Penerima beasiswa lainnya, Abdul Nabeeha Khadir, mengemukakan hal serupa tentang rasa syukurnya atas beasiswa itu.

“Saya bersyukur kepada Allah Ta’ala, mendapatkan beasiswa dari ISNA untuk kuliah di Kairo. Ini  memberikan saya kesempatan untuk melanjutkan studi dan belajar Islam, untuk kami persembahkan kepada umat Islam,“ katanya.

Selain beasiswa ISNA, Bank Pembangunan Islam (Islamic Development Bank/IDB) berpusat di Jeddah, Saudi Arabia, juga menawarkan beasiswa studi untuk pelajar muslim Amerika.

“Saya ingin meningkatkan kualitas keilmuan saya,” kata Muhammad Rafay, penerima beasiswa IDB, yang baru menyelesaikan sebagai asisten dokter.

Melalui dunia kedokteran yang kelak digelutinya, ia ingin membantu taraf kesehatan setiap pasien melalui proses penyembuhan secara fisik kondisi, mental dan emosional pasien,” ujarnya.

Mahasiswa muslim di Amerika sangat berharap bahwa beasiswa ini akan membantu mereka yang kurang mampu untuk meneruskan ke perguruan tinggi di seluruh dunia.

Amal Younis, penerima mahasiswa jurusan hukum, bercita-cita melalui beasiswa yang diterimanya, akan menjadi advokat terkemuka untuk membela kepentingan umat terutama komunitas muslim di Amerika, katanya.

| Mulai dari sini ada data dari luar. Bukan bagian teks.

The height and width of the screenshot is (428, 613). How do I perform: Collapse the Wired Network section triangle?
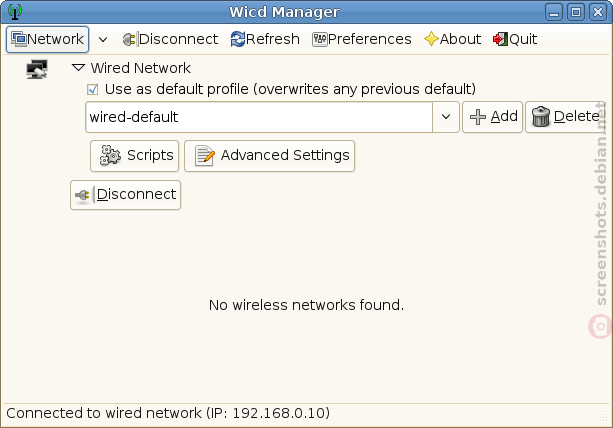tap(79, 68)
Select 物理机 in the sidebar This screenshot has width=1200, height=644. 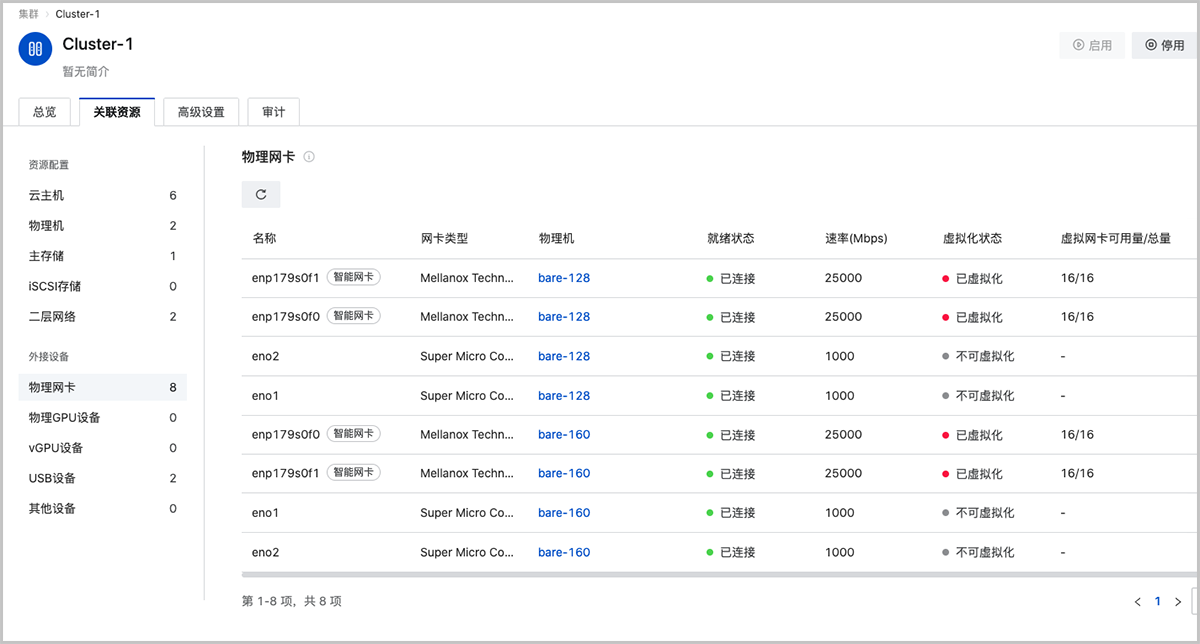47,226
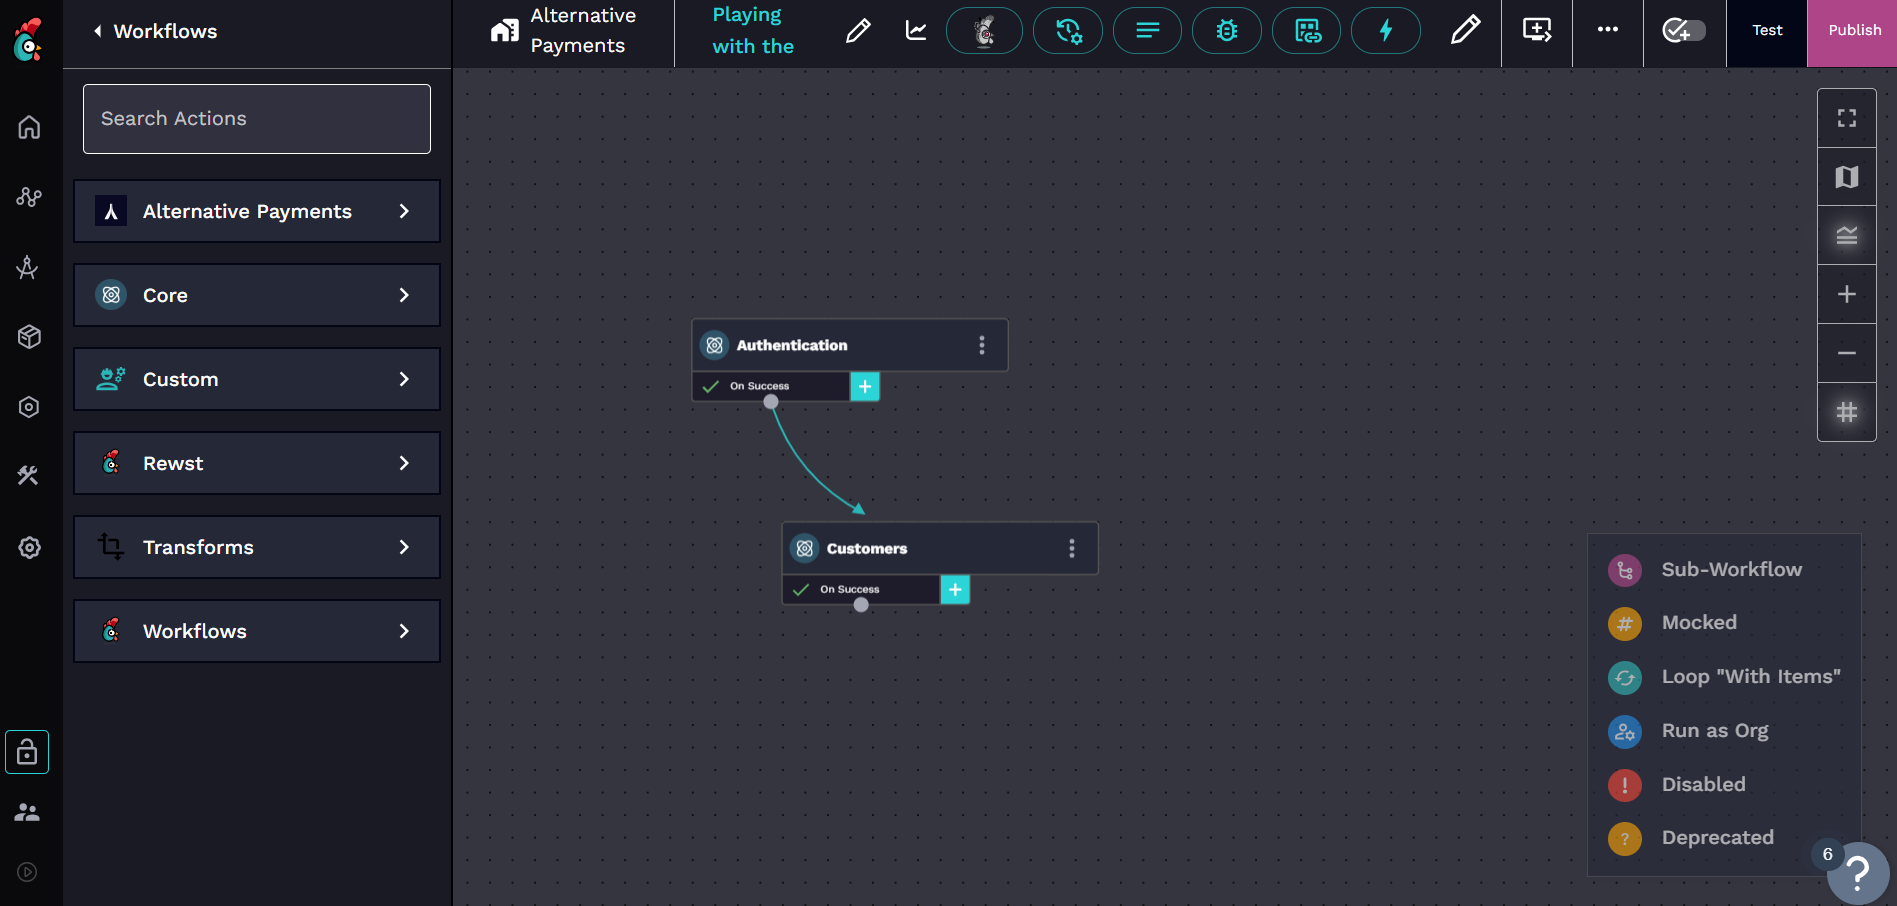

“Kualitas generasi muslim masa depan di Amerika sangat penting. Kelak mereka akan menjadi para pemimpin muslim yang muncul ditengah-tengah masyarakat muslim  Amerika, dan mereka akan menjadi teladan positif bagi generasi muda lainnya,” tambahnya.  

Mahasiswa lainnya, Abdul Khadir mempunyai pendapat sama, ini sangat membantu meringankan beban orang tua, katanya.

Kelak, harapannya, dapat menggunakan ilmu yang diperoleh tersebut untuk memperkuat umat muslim dan memberikan kontribusi positif bagi masyarakat. (T/P012/R1).